WHAT IS BEING ASKED — Find the lines of the listing that contain the string "each", and return them.

**********

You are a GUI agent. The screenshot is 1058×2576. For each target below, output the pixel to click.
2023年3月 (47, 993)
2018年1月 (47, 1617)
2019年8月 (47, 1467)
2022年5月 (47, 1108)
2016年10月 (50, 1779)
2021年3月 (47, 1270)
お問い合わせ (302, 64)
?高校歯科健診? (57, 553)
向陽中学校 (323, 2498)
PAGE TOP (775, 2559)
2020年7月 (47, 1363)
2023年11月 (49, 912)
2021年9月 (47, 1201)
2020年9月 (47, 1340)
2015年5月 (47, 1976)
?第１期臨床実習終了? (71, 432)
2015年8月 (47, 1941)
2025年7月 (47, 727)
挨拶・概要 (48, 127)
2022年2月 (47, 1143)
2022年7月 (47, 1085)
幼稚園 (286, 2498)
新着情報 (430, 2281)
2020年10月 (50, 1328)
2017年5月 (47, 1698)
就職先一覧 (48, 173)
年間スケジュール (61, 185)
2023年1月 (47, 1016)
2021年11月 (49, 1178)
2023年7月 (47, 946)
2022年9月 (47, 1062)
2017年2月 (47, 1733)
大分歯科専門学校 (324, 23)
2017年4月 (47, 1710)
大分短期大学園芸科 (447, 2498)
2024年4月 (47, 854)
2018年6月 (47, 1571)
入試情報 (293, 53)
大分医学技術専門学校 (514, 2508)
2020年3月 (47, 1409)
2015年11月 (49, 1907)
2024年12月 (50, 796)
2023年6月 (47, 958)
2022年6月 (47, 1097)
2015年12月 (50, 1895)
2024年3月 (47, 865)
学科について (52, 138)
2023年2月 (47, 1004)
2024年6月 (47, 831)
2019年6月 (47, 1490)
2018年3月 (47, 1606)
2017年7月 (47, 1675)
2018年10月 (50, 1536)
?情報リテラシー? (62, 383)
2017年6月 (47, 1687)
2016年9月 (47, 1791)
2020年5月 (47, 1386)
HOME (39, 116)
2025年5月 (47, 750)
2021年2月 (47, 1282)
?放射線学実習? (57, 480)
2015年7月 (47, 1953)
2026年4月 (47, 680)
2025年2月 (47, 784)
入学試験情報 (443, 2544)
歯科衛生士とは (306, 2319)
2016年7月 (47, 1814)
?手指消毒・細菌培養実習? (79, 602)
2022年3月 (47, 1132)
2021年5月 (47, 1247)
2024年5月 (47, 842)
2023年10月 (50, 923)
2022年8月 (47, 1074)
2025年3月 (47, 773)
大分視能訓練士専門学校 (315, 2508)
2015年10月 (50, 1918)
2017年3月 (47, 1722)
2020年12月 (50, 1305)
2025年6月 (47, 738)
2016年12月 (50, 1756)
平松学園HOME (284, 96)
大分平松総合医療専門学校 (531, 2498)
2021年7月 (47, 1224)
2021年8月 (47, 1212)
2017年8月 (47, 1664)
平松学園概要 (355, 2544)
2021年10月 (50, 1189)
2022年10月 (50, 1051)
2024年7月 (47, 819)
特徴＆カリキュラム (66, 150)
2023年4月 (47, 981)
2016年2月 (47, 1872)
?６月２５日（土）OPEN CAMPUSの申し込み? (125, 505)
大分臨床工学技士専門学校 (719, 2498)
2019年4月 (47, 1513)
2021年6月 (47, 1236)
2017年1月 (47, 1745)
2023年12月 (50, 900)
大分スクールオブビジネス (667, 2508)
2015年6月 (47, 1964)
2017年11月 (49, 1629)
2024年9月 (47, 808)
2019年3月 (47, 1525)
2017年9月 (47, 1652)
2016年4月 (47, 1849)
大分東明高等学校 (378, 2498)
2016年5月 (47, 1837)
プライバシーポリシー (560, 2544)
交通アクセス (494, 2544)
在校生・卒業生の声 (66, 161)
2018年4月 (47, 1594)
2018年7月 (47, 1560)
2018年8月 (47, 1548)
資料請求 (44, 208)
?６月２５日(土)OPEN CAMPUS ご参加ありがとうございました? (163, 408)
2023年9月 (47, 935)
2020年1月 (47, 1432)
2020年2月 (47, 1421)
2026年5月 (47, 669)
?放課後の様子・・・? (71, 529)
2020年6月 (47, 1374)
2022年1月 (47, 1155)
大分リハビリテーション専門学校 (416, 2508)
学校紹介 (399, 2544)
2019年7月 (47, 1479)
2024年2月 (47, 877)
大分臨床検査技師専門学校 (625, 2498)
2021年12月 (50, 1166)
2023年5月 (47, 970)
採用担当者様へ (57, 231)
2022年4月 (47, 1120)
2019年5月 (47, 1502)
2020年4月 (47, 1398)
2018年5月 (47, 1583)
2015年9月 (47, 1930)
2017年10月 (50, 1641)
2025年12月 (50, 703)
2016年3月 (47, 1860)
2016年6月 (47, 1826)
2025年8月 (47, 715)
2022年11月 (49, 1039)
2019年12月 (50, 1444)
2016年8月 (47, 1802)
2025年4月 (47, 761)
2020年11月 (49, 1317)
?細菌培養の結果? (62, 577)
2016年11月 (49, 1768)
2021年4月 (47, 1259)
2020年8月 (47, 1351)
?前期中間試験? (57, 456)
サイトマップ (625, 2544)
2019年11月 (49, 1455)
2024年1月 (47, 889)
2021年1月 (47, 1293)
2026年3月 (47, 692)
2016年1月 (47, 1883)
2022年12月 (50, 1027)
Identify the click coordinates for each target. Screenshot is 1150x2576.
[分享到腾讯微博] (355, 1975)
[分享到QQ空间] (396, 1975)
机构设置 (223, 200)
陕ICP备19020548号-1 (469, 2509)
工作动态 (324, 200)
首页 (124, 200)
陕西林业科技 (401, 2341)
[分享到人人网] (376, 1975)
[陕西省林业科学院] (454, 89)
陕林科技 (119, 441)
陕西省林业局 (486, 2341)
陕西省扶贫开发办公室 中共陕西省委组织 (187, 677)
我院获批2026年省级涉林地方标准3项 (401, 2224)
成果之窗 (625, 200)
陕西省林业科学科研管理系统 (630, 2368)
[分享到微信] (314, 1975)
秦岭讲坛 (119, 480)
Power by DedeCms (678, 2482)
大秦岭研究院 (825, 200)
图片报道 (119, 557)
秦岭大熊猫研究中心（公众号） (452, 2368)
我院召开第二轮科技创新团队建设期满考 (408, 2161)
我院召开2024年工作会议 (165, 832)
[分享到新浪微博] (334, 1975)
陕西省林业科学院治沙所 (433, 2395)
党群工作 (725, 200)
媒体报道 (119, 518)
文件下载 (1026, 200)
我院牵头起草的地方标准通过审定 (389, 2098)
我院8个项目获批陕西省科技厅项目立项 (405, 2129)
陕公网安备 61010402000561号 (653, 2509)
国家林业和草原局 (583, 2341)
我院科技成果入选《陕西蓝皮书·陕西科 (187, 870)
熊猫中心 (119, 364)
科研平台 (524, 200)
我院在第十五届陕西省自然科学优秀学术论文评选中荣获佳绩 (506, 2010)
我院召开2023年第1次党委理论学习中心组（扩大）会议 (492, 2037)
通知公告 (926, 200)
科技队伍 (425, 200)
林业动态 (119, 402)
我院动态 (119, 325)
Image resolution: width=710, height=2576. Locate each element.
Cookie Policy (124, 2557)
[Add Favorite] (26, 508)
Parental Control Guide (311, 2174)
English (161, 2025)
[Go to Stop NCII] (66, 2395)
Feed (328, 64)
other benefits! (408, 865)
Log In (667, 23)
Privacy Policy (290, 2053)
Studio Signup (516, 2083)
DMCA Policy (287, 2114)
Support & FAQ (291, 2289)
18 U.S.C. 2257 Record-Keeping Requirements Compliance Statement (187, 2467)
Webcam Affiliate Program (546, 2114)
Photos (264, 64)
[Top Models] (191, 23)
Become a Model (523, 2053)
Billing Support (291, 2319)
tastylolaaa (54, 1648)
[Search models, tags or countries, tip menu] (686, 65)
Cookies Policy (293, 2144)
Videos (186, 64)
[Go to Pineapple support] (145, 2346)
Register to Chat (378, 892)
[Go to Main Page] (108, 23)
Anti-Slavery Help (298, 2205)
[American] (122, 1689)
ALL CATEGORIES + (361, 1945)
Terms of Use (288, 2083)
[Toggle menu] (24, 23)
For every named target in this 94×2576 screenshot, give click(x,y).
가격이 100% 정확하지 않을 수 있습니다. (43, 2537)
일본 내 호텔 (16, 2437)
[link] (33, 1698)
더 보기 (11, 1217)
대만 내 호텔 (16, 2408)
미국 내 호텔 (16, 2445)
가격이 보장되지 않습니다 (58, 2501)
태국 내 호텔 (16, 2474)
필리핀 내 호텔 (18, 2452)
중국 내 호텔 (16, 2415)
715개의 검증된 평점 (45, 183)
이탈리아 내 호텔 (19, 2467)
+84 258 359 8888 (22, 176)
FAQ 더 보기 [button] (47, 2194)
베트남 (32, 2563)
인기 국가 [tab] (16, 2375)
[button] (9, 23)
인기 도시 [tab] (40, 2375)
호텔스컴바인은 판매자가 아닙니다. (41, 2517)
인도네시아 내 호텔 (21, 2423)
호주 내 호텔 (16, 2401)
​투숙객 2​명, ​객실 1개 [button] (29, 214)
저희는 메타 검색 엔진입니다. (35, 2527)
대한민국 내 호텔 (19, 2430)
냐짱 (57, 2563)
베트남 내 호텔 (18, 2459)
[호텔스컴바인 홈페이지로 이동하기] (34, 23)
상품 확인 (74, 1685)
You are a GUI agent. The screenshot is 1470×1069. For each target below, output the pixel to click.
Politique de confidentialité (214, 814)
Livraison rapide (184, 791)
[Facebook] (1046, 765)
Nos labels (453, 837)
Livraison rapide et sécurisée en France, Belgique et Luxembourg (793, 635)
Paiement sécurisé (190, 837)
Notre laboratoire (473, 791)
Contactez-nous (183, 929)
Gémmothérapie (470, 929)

**********

REPLY —
You are a GUI agent. The screenshot is 1058×2576. For each target below, output the pixel to click.
Identify the click coordinates for each target. Screenshot is 1150x2576.
Image resolution: width=710, height=2576. Locate each element.
You are a GUI agent. The screenshot is 1470×1069. For each target below, output the pixel to click.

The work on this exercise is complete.